### Exercise A
According to the article on the UAE's BlackBerry restrictions, when are the new rules scheduled to take effect?
### Exercise B
From the article on the UAE's BlackBerry restrictions, extract the text word for word from "The Wall Street" to "existing UAE regulations.".

The United Arab Emirates is reportedly going to stop individuals and small businesses from using certain BlackBerry messaging services, but the government says that no customers will be affected.
The Wall Street Journal, citing a statement from Research In Motion, reported that the government of the UAE will stop any business with less than 20 employees or private individuals from using the BlackBerry Enterprise Server, which encrypts emails. The BES is considered one of the best encryption services available. RIM said in October that it was in compliance with existing UAE regulations.
RIM said such users will still be able to use the BlackBerry Individual Solutions accounts, but those are less secure. The new rules are scheduled to take effect May 1.
Meanwhile the UAE's telecoms regulator, the Telecommunications Regulatory Authority, said it confirms the continuation of all Blackberry services in the UAE to both individuals and to business customers, including Blackberry messenger, Blackberry email and Blackberry browsing. It isn't clear whether that applies to BES. The TRA said it will clarify its position later this week. There are about 500,000 BlackBerry users in the UAE.
Monitoring electronic communications has become a bigger issue for many countries in the Middle East. In Egypt, social networks such as Facebook became important tools for organizers, and the Egyptian government cut off Internet access entirely for several days. The government of Libya has taken a similar tack. Other Persian Gulf states such as Bahrain and Oman have experienced protests and some violence. The UAE has thus far been spared that kind of unrest.

### Provided data
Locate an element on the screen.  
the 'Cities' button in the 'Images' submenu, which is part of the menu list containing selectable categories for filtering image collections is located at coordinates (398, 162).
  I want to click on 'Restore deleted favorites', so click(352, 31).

### Expected answer A
May 1

### Expected answer B
The Wall Street Journal, citing a statement from Research In Motion, reported that the government of the UAE will stop any business with less than 20 employees or private individuals from using the BlackBerry Enterprise Server, which encrypts emails. The BES is considered one of the best encryption services available. RIM said in October that it was in compliance with existing UAE regulations.